NakedBee00's picture

Now we don't know all the details BUT I don't feel its BM's responsibility to fix this. We Steps need to remember just like how there are evil Bio's(like mine) there are evil Steps too. I think because we here deal with the  worse of the worst meaning the bios and Step brats we immediately attack the BM and Step kid and think the steps are always the innocent bystander. If I step back from MINE situation and look at this situation I see a BM concerned about the emotional welfare of her child. Yes BD had some sort of argument but by the sound of it there is no real proof she stole any money since they did not actually catch her in the act. Regardless if every parent disowned their teen for taking money or being rude there would be lots of homeless kids. Yes she needs punishment BUT one would think the father would want to go to therapy to find out why BD has been acting out and fix the relationship. Sounds like BD is willing to go to therapy with BDad so why won't he meet her half way?  Maybe in therapy BDad would find out why BD has been acting out? Maybe he knows he won't like the answer?  I agree with other posters that there was other "issues" at BDad's house and my take on this is BDad, SM or both used this last outburst as a reason to get rid of BD for good. BDad just gave up to easy.

still learning's picture

"if every parent disowned their teen for taking money or being rude there would be lots of homeless kids."

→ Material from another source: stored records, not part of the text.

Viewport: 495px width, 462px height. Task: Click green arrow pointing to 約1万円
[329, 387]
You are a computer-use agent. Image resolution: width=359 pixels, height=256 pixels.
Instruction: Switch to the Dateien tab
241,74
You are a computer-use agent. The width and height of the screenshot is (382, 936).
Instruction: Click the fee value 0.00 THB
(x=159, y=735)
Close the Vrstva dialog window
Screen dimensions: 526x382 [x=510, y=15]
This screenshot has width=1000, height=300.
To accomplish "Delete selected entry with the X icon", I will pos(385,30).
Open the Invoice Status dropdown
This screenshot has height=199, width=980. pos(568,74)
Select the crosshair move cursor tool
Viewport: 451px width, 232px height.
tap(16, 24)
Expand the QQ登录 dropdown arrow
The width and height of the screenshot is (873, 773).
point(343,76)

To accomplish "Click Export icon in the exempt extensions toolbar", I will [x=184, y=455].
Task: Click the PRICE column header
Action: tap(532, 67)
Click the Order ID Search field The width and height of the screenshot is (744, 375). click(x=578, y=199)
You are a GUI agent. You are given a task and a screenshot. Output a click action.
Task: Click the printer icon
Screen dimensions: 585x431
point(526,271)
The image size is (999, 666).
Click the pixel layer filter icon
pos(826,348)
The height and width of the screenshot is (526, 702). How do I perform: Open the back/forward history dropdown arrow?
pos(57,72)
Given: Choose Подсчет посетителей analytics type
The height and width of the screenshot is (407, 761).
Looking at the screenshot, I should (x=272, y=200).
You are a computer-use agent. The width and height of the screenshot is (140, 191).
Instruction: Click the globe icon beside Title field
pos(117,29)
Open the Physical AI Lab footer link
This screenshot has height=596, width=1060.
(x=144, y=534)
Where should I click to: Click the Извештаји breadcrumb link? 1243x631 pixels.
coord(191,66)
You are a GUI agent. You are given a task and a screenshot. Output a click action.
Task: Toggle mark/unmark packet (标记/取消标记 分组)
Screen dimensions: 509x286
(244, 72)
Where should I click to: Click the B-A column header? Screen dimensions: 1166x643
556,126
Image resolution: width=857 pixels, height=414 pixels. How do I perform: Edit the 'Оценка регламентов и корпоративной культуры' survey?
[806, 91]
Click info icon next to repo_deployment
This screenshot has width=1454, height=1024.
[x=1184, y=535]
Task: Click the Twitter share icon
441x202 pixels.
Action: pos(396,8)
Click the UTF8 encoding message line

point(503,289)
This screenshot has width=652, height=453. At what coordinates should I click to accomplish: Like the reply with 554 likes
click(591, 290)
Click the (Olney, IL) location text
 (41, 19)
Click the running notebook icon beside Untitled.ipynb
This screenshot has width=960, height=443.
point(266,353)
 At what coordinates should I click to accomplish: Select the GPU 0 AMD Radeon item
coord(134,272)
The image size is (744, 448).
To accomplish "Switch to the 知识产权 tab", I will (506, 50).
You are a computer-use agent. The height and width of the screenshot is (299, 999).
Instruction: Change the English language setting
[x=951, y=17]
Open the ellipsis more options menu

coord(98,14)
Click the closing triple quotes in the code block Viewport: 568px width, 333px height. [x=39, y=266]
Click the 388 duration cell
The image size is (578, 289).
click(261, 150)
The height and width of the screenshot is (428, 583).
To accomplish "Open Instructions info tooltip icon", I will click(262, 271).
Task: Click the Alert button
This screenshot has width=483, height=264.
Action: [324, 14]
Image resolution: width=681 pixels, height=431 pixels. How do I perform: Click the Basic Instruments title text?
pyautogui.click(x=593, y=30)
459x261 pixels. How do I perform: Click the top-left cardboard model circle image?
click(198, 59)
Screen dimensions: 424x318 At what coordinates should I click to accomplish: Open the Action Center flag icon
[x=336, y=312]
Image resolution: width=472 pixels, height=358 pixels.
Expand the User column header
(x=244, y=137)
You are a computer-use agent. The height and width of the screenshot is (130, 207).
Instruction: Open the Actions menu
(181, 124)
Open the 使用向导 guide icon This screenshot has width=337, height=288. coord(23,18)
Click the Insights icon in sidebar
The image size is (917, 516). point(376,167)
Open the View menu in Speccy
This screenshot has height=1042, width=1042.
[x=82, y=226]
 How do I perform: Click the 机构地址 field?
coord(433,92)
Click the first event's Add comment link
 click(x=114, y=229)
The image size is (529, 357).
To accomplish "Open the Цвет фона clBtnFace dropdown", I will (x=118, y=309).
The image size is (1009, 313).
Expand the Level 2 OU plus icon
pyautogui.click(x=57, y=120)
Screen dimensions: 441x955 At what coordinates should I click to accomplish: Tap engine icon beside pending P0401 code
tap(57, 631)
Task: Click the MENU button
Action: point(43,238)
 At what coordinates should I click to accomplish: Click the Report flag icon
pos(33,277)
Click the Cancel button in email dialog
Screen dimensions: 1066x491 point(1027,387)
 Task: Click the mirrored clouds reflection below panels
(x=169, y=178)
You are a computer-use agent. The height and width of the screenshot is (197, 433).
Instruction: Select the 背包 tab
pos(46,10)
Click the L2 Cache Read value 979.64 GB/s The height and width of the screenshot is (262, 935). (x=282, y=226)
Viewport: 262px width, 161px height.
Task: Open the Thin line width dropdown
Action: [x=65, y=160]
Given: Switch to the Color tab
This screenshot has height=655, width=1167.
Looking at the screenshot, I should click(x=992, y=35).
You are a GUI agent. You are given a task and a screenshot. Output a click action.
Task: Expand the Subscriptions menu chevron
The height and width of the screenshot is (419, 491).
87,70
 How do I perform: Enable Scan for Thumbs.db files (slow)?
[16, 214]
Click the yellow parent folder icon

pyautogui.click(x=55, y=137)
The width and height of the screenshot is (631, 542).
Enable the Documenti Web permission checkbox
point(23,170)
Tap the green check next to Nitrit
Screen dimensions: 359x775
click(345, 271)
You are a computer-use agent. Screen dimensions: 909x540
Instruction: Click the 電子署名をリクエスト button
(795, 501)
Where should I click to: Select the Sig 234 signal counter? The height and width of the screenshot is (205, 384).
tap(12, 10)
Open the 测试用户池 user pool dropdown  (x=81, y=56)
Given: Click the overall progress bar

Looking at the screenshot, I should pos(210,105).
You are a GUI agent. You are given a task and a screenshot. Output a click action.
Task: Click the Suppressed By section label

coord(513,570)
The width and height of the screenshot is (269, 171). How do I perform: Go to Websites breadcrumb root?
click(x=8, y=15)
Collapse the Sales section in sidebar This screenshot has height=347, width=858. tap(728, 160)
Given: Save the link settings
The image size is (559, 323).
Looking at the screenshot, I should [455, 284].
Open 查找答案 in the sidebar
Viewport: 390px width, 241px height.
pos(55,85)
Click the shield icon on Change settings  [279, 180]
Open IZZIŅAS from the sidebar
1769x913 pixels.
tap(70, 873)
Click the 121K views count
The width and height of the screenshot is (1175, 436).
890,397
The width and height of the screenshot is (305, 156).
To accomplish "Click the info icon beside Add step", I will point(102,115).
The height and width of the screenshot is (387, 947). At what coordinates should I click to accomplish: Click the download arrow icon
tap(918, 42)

Seriously, I would have disowned all of my kids by now.  All of them have been rotten maniacs at one time or another. I get that the SM wants to wash her hands of the situation and disengage and she has every right to do that, but dad still has legal responsibilites toward his minor child.  Kinda dumb to disown your minor kid for stealing money because the courts will adjust custody time and give BM more money.  

Ispofacto's picture

What we didn't hear is BM's willingness to issue consequences for the ODD behavior.  When XH and I had problems with one of our kids, we BOTH came down on him/her.  This BM is feeling sorry for the child, which is what a manipulative child like this is striving for. The BM's willingness to get the court involved to force BD's compliance is a huge red flag. Chances are this child has been problematic in many ways, and the BM is enabling her.  ODD children need consequences.